Once again, just like the passing offense is concerned, I cannot be positive I’m correct but I feel strongly given his past work, I’m also not going to spend a ton of time going over the ground game. The zone concepts are all fairly straight forward and largely covered with a single explanation and the man concepts are all run at every single youth football game in the world, again, straight forward. Instead I’ll take a look at one play that I feel will be the run concept that opens up a lot of possibilities for the Frank Reich led Colts.
Split Zone in action:
This looks like a two tight end set and it is, but if you look closely that’s actually an extra tackle lined up next to the left tackle and the man in motion is your second tight end. On this play both linebackers flow hard to fill gaps, they leave a hole open on the other side of the play. Had the extra tackle not had his lunch stolen from him by #99 this play probably picks up a few more yards.
As it stands this play is effective and works through misdirection and a runners ability to digest what he sees in front of him. I once had a friend who coached running backs for a small local college tell me his philosophy was “run where they ain’t.” More or less, run where they ain’t is the heart of the zone run, the split zone is another version.
Bonus Run The RPO:
I know I said I was only breaking down one running play but I wanted to look at the RPO when the QB reads run. The cool thing about this play isn’t the massive hole that opens in the middle of the field. It’s what the pass option does to number 52.
At the snap of the ball the right side (your left) of the line all take zone steps to their right. That tells us this is going to be a zone running play to the right side of the line... except the left guard and tackle drop into a shallow pass set.
So the backside linebacker, in this case number 52, sees what’s in front of him, the LG and LT pass blocking the receiver running a route and bails into coverage which leaves the middle of the field wide open. If Kyle Van Noy wasn’t as good as he is this is a bigger gain than it ended up being, either way it moved the chains.
This isn’t a basic run scheme. This play blends the zone run with a quick pass concept that makes defenders make choices that ultimately determine what the offense does. In short there is no way a defense can win.

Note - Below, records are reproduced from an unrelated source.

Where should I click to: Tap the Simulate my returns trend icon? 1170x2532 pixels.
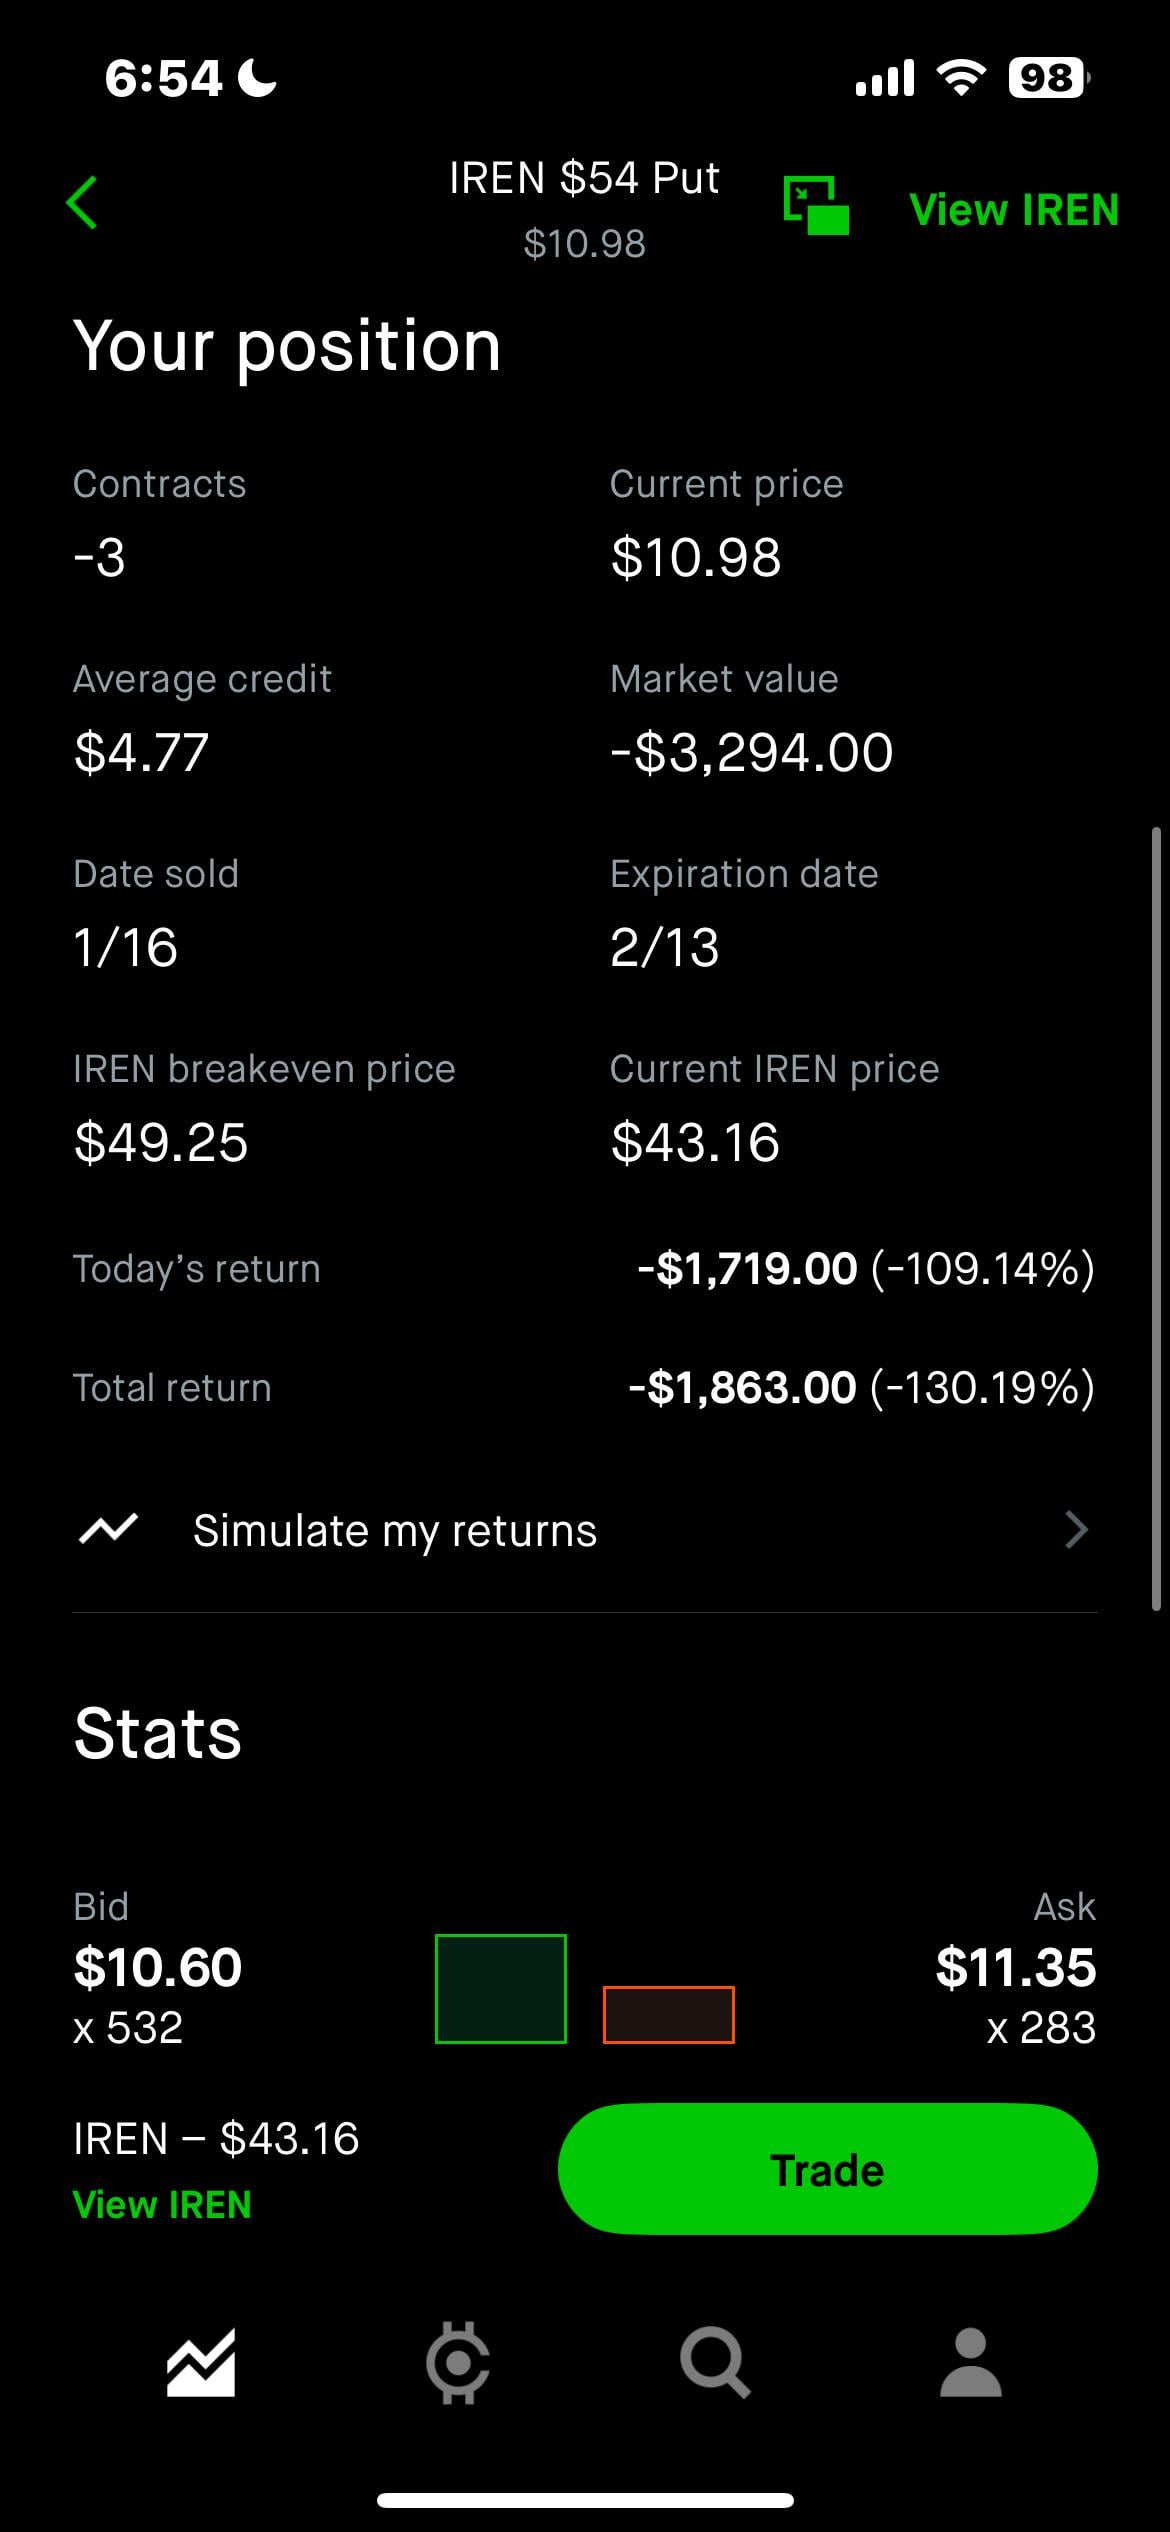click(108, 1529)
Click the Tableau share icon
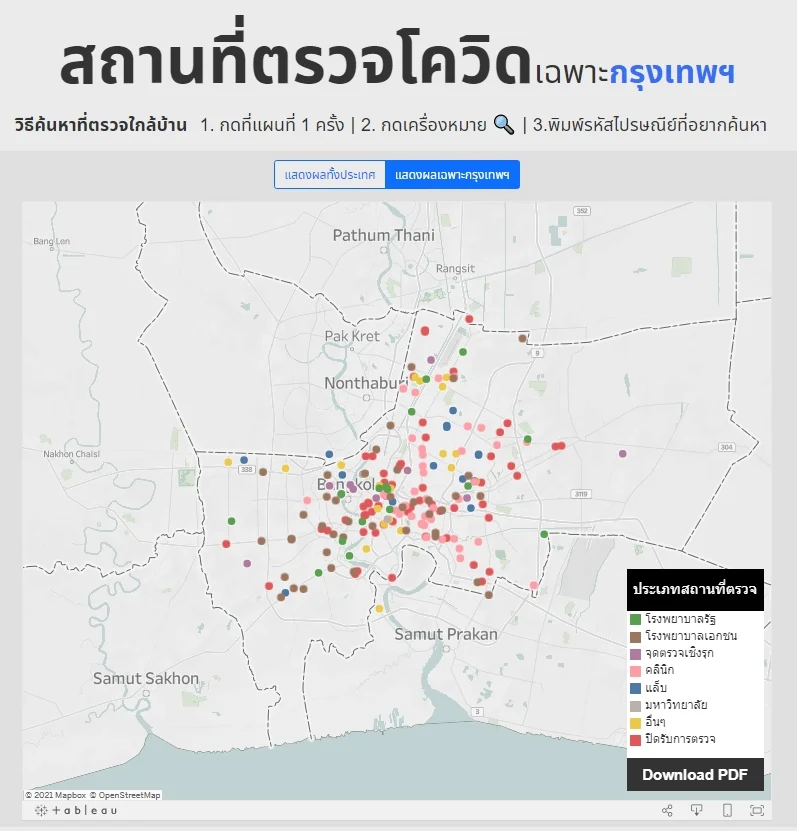The width and height of the screenshot is (797, 831). (x=668, y=810)
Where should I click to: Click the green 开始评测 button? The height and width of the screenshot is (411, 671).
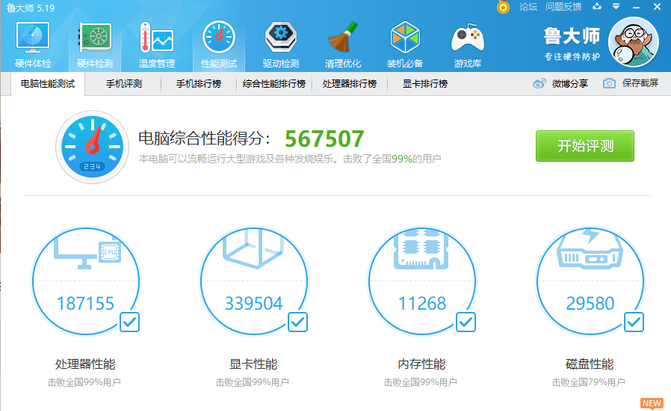[585, 145]
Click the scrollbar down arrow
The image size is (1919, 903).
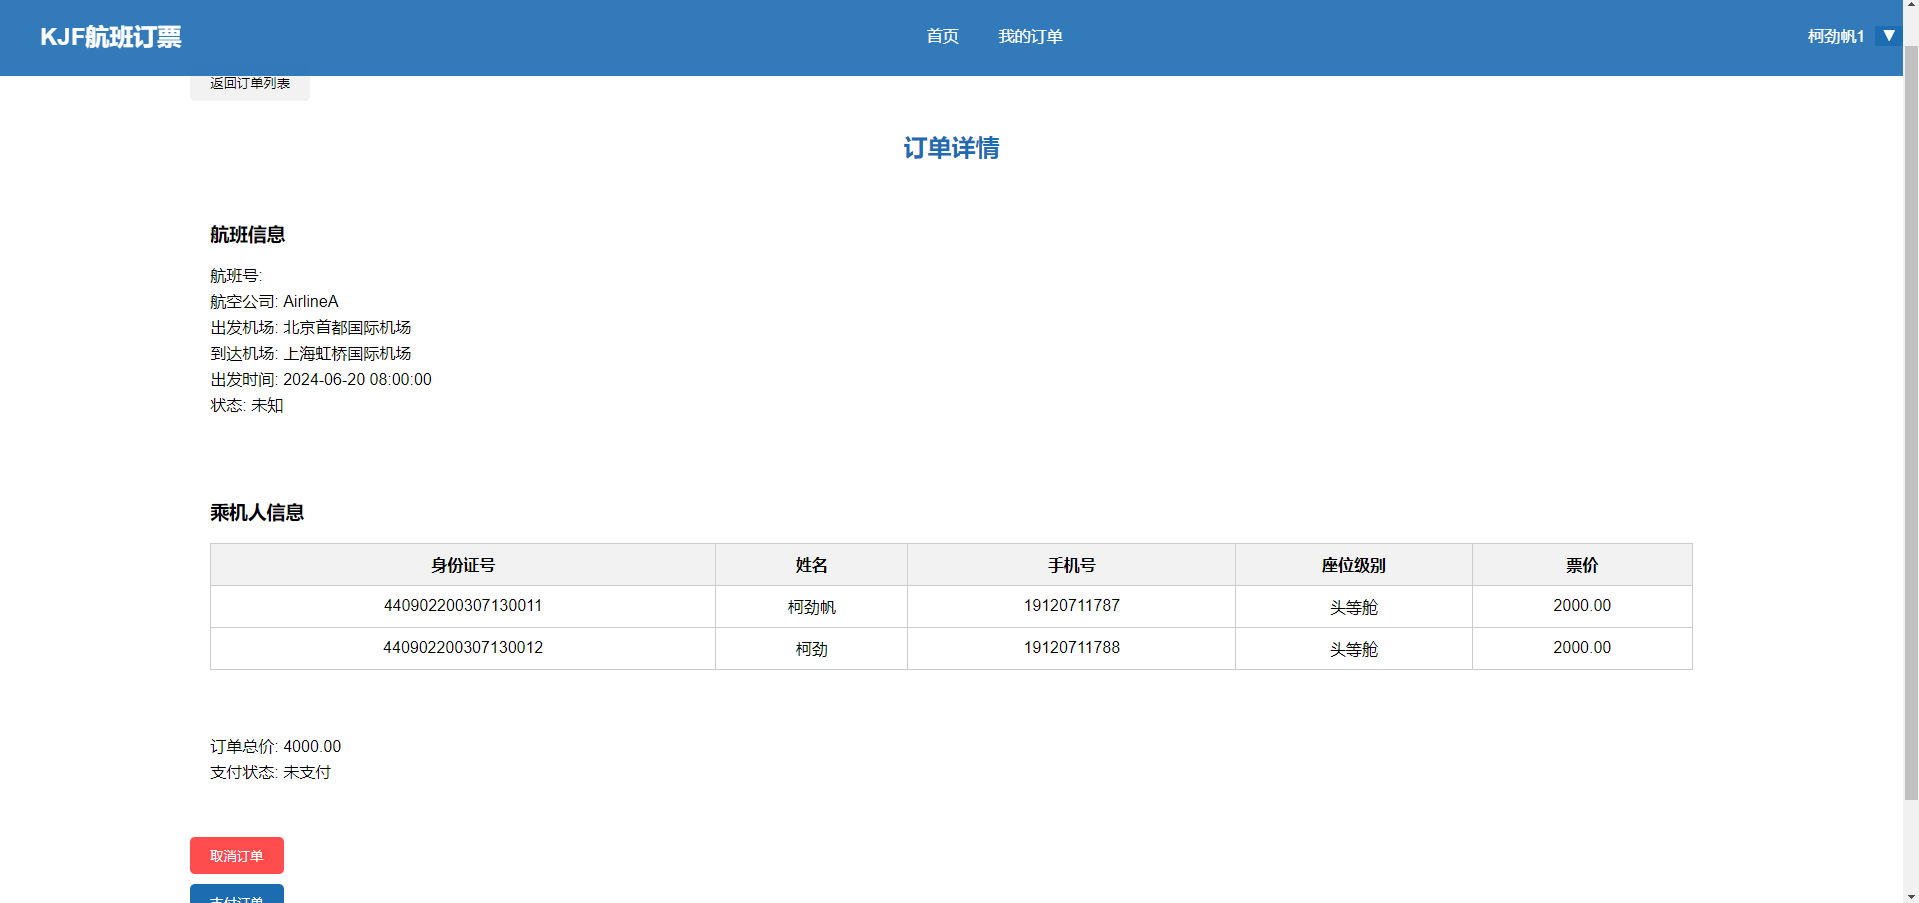pyautogui.click(x=1910, y=895)
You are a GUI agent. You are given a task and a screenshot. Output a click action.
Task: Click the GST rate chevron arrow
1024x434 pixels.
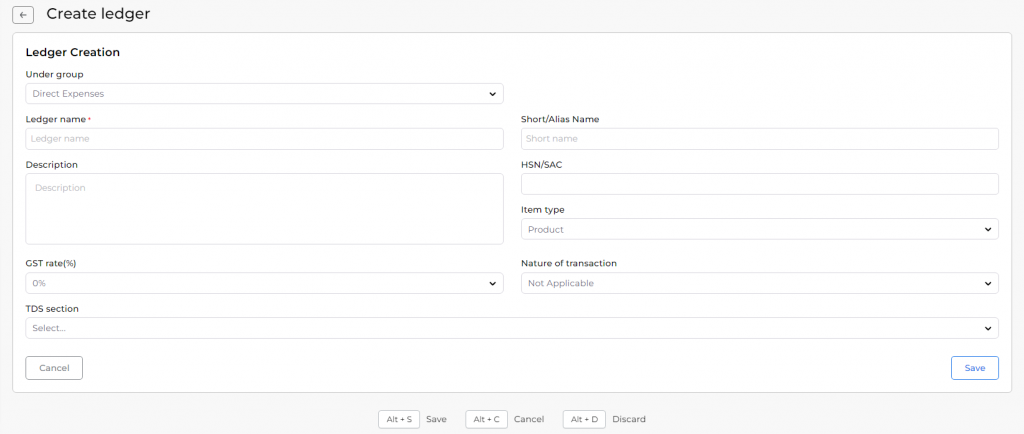[492, 284]
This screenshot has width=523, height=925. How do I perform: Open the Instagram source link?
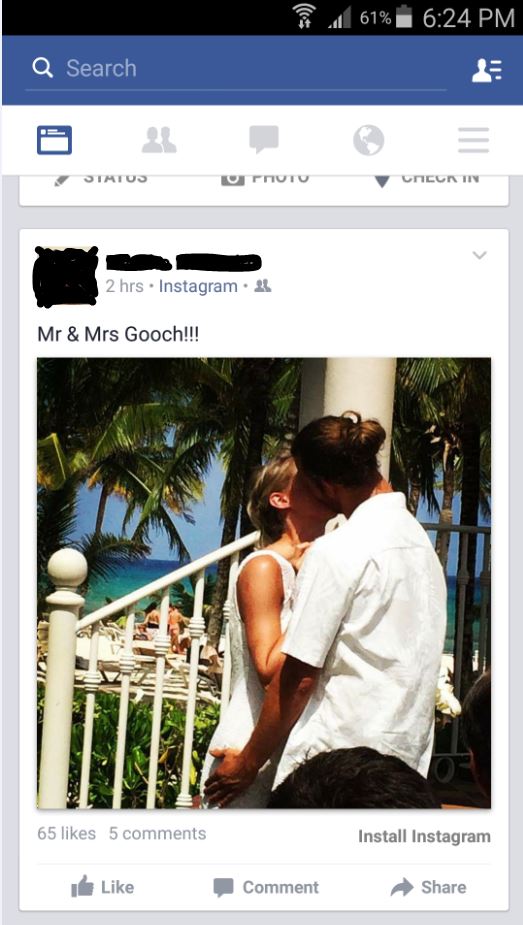[x=198, y=287]
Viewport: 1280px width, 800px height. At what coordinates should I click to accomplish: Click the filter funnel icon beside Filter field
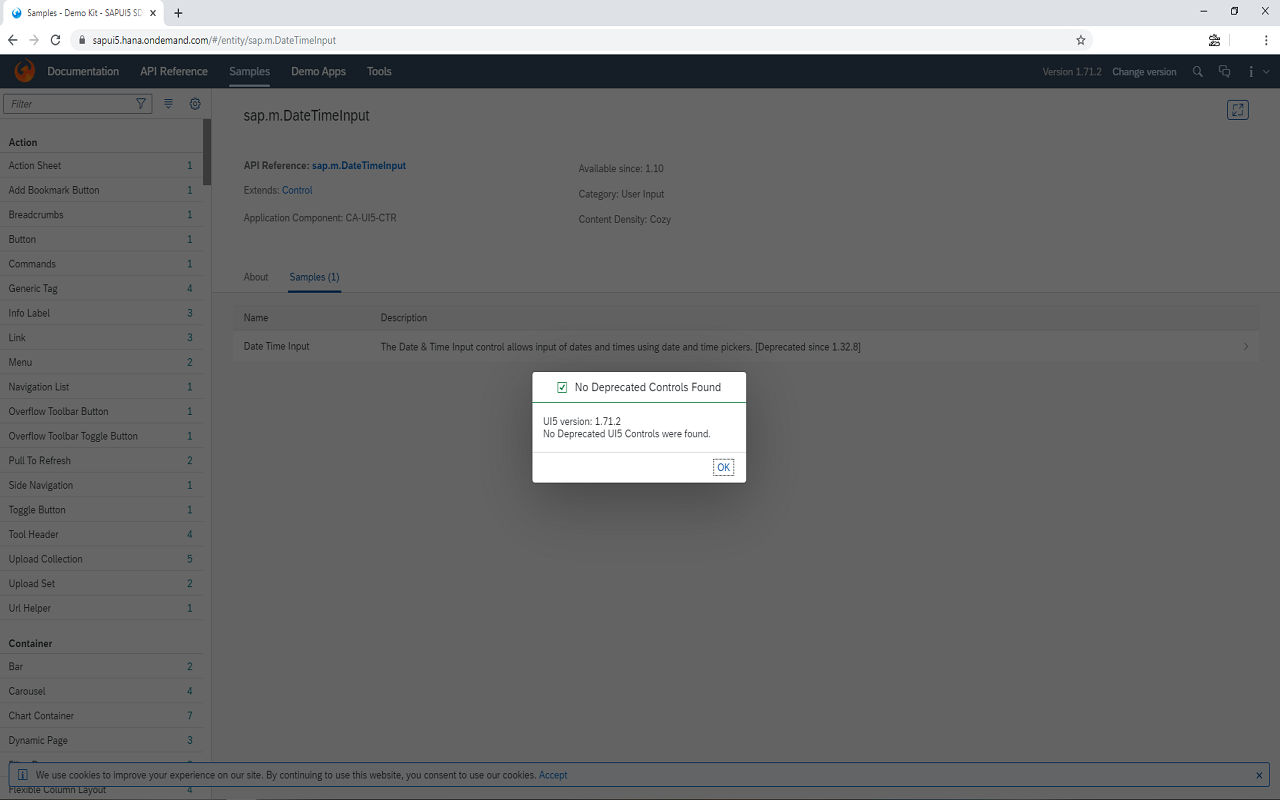(x=141, y=103)
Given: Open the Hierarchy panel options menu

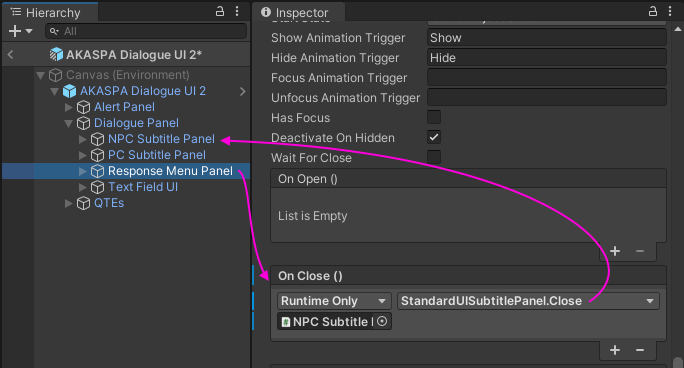Looking at the screenshot, I should pyautogui.click(x=237, y=11).
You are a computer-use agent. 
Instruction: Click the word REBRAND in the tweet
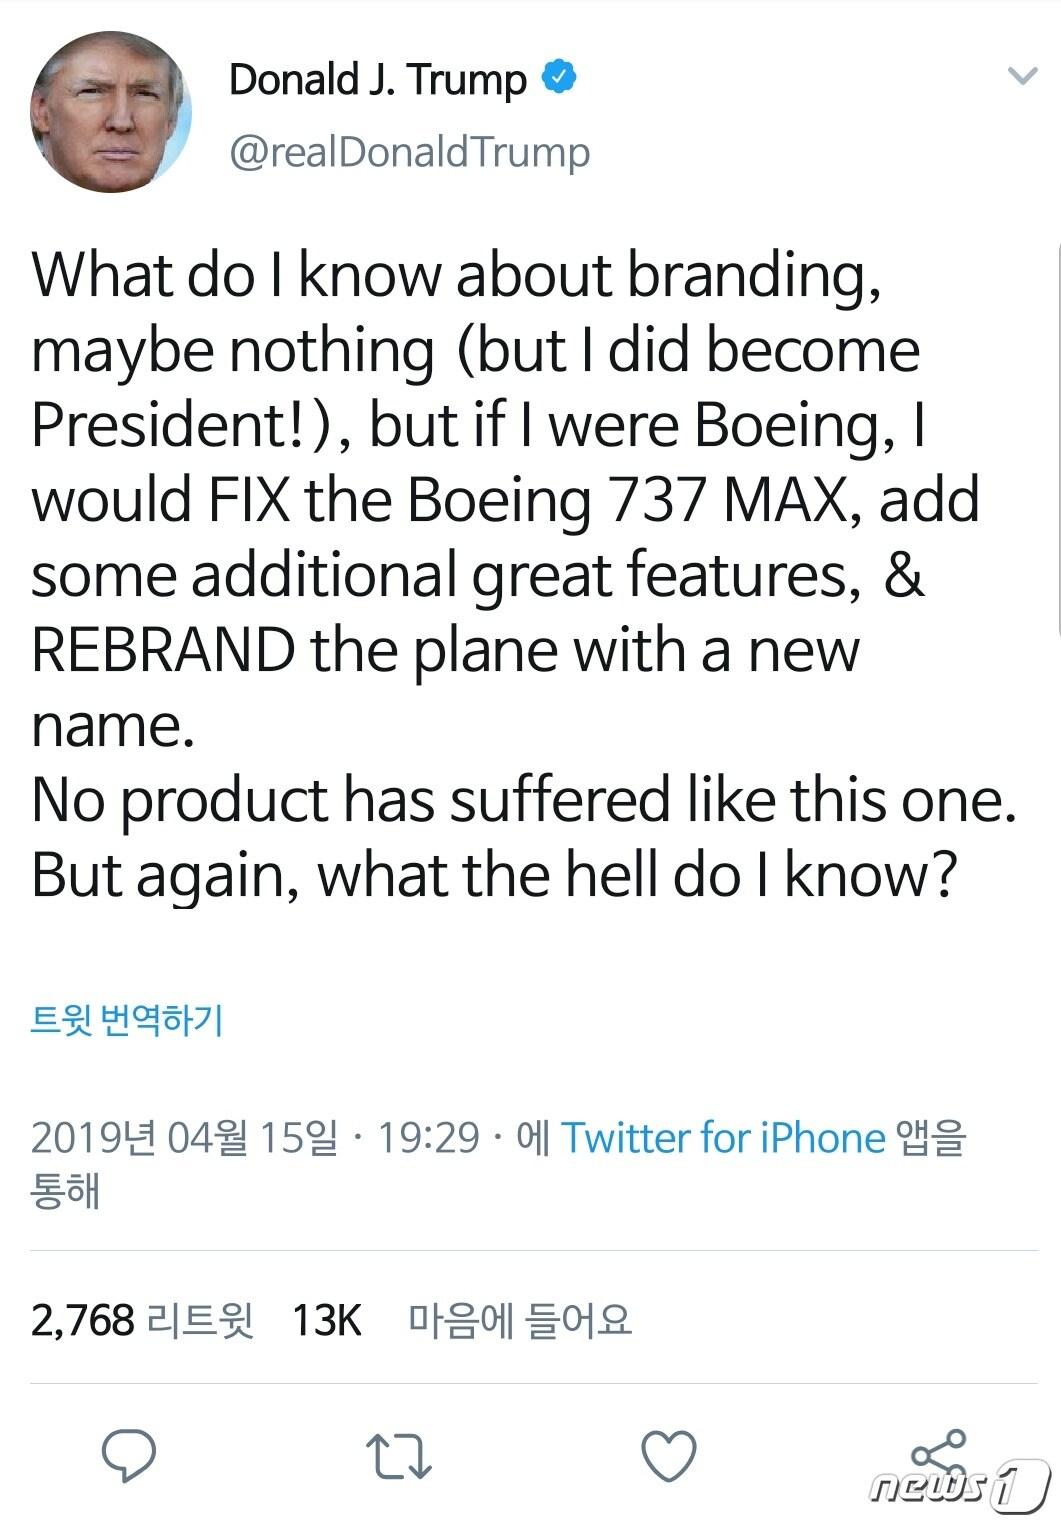click(x=163, y=651)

Frank Reich has been influenced by some of the greatest offensive minds in football history. He’s had an interesting, unusual career as a backup and it seems fitting he was the Colts backup choice as head coach. Looking into Reich’s past leads me to feelings of cautious optimism for the direction of the offense. I’m optimistic because we’re all finally going to see Andrew Luck play in a modern NFL offense. I am skeptical because Reich’s only experience as a play caller was nothing short of bad.
Ultimately I have to believe that coaches, like players, improve with time and experience. Reich is going to be using a good system to win football games in 2018, the question is, has he learned enough to overcome his past failure to capture some of the success he found in Philadelphia?
The one thing I’m sure of, football is back and this is going to be an exciting year no matter what happens.